WORK INSTRUCTION>
Return the records that follow, unchanged and complete.

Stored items
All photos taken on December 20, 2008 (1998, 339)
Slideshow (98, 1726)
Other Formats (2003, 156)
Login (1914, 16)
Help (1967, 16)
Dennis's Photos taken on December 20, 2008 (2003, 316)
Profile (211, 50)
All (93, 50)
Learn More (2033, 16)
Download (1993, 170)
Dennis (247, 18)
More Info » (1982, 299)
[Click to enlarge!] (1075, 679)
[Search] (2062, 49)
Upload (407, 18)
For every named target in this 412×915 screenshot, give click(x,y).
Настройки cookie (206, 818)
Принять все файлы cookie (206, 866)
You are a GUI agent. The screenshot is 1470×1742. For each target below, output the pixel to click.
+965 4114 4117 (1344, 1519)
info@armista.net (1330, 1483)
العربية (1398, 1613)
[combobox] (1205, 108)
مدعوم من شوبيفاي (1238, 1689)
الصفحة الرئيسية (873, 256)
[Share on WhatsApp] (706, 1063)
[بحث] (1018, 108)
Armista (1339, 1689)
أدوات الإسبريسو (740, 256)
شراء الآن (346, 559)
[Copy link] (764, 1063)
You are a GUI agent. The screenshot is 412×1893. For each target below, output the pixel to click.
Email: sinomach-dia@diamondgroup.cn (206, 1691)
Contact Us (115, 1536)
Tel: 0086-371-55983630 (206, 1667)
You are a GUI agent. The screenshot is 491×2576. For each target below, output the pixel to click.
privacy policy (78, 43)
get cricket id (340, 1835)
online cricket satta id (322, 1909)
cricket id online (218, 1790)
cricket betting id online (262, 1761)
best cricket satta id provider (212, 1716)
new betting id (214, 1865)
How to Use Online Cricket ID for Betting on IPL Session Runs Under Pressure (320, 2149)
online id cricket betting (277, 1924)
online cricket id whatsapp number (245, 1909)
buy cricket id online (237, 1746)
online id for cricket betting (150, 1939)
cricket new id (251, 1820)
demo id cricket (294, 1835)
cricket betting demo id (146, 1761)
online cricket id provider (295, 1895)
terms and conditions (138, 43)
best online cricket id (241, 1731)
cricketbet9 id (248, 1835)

REPLY TO THE TASK>
All photos taken on December 20, 2008 (1998, 339)
Slideshow (98, 1726)
Other Formats (2003, 156)
Login (1914, 16)
Help (1967, 16)
Dennis's Photos taken on December 20, 2008 (2003, 316)
Profile (211, 50)
All (93, 50)
Learn More (2033, 16)
Download (1993, 170)
Dennis (247, 18)
More Info » (1982, 299)
[Click to enlarge!] (1075, 679)
[Search] (2062, 49)
Upload (407, 18)
For every named target in this 412×915 screenshot, give click(x,y).
Настройки cookie (206, 818)
Принять все файлы cookie (206, 866)
You are a GUI agent. The screenshot is 1470×1742. For each target below, output the pixel to click.
+965 4114 4117 (1344, 1519)
info@armista.net (1330, 1483)
العربية (1398, 1613)
[combobox] (1205, 108)
مدعوم من شوبيفاي (1238, 1689)
الصفحة الرئيسية (873, 256)
[Share on WhatsApp] (706, 1063)
[بحث] (1018, 108)
Armista (1339, 1689)
أدوات الإسبريسو (740, 256)
شراء الآن (346, 559)
[Copy link] (764, 1063)
You are a GUI agent. The screenshot is 412×1893. For each target below, output the pixel to click.
Email: sinomach-dia@diamondgroup.cn (206, 1691)
Contact Us (115, 1536)
Tel: 0086-371-55983630 (206, 1667)
You are a GUI agent. The screenshot is 491×2576. For each target below, output the pixel to click.
privacy policy (78, 43)
get cricket id (340, 1835)
online cricket satta id (322, 1909)
cricket id online (218, 1790)
cricket betting id online (262, 1761)
best cricket satta id provider (212, 1716)
new betting id (214, 1865)
How to Use Online Cricket ID for Betting on IPL Session Runs Under Pressure (320, 2149)
online id cricket betting (277, 1924)
online cricket id whatsapp number (245, 1909)
buy cricket id online (237, 1746)
online id for cricket betting (150, 1939)
cricket new id (251, 1820)
demo id cricket (294, 1835)
cricket betting demo id (146, 1761)
online cricket id provider (295, 1895)
terms and conditions (138, 43)
best online cricket id (241, 1731)
cricketbet9 id (248, 1835)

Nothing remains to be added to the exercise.